Dusty's story as it appeared in the October 2020 newsletter. The story starts about five years ago when a phone friendship started with the owner of Dusty and Scooter. Our love for equines was shared, and a concern was expressed by the owners as to the safety of their beloved horses when they died. In their Last Will and Testament, a generous offer was made to HPS to take the horses and care for them.. Over the years, the owners’ health deteriorated and they were not as able to care for the horses as they were in the past. I mentioned that we would help and take the horse at the present time if that would be something they wanted us to do. It got emotional for both of us and arrangements were made to send the two beloved babies to HPS.
How odd it is to have two well-cared-for beautiful healthy horses come to the sanctuary! The folks here have fallen for them the first couple of days. The horses are happy for the attention and they are getting introduced to the herd over the stall wall and the fence. Heavenly is in love with Dusty or maybe it is because she is in season. Heavenly took down part of the fence to join Dusty and the other two horses. (Another horse that is NOT going to make a jumper.)
Dusty is a gentle dark sorrel Morgan-Quarter horse cross, gelding, and 18 years old. Just as pretty as they come and a great personality. Scooter is a Quarter Horse with some hoof issues in the front and is wearing shoes to aid recovery. She has a crack in the hoof that extends to the coronary band, (top of the hoof.) She was purchased to be a pasture mate for Dusty. She is 17 years old and a pretty sorrel mare.
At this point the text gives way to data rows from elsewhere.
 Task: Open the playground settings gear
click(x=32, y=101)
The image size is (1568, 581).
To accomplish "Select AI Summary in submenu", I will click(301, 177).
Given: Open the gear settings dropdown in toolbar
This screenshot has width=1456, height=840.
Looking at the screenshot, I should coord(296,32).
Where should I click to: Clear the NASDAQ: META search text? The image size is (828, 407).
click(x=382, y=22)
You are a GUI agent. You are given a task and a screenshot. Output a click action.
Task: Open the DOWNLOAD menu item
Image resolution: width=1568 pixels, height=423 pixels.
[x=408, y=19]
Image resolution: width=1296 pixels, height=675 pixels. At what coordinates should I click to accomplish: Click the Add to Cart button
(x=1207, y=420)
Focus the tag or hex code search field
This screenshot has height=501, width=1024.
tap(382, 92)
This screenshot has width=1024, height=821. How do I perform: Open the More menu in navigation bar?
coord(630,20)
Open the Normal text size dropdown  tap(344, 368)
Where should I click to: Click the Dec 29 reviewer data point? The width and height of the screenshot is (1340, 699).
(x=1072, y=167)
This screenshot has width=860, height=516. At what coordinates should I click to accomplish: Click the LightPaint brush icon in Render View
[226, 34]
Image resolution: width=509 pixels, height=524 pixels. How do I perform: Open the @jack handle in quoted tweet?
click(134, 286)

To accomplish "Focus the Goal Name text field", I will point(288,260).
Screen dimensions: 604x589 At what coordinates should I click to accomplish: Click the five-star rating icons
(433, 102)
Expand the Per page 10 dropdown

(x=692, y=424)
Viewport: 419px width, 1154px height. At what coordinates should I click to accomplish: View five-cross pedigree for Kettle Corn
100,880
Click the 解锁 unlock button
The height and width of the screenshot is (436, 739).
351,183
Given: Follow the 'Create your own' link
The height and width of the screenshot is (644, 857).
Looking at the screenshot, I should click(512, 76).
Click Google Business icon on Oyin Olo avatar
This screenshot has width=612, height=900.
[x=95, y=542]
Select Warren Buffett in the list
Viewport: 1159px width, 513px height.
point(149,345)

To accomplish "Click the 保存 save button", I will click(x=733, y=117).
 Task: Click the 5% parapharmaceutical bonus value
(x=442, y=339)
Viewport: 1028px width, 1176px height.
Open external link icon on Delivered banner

These two arrived in royal fashion. It had to be the most incredible rig to ever arrive at the rescue. They arrived with all of the accoutrements, and feed, and supplements. It will take a while to sort through everything. Also included were 110 bales of hay, which was unloaded and put in the two covered hay feeders. That was late on Saturday afternoon and by Wednesday the horses had eaten all but about 10 bales. Hay was on its way to refill the feeders.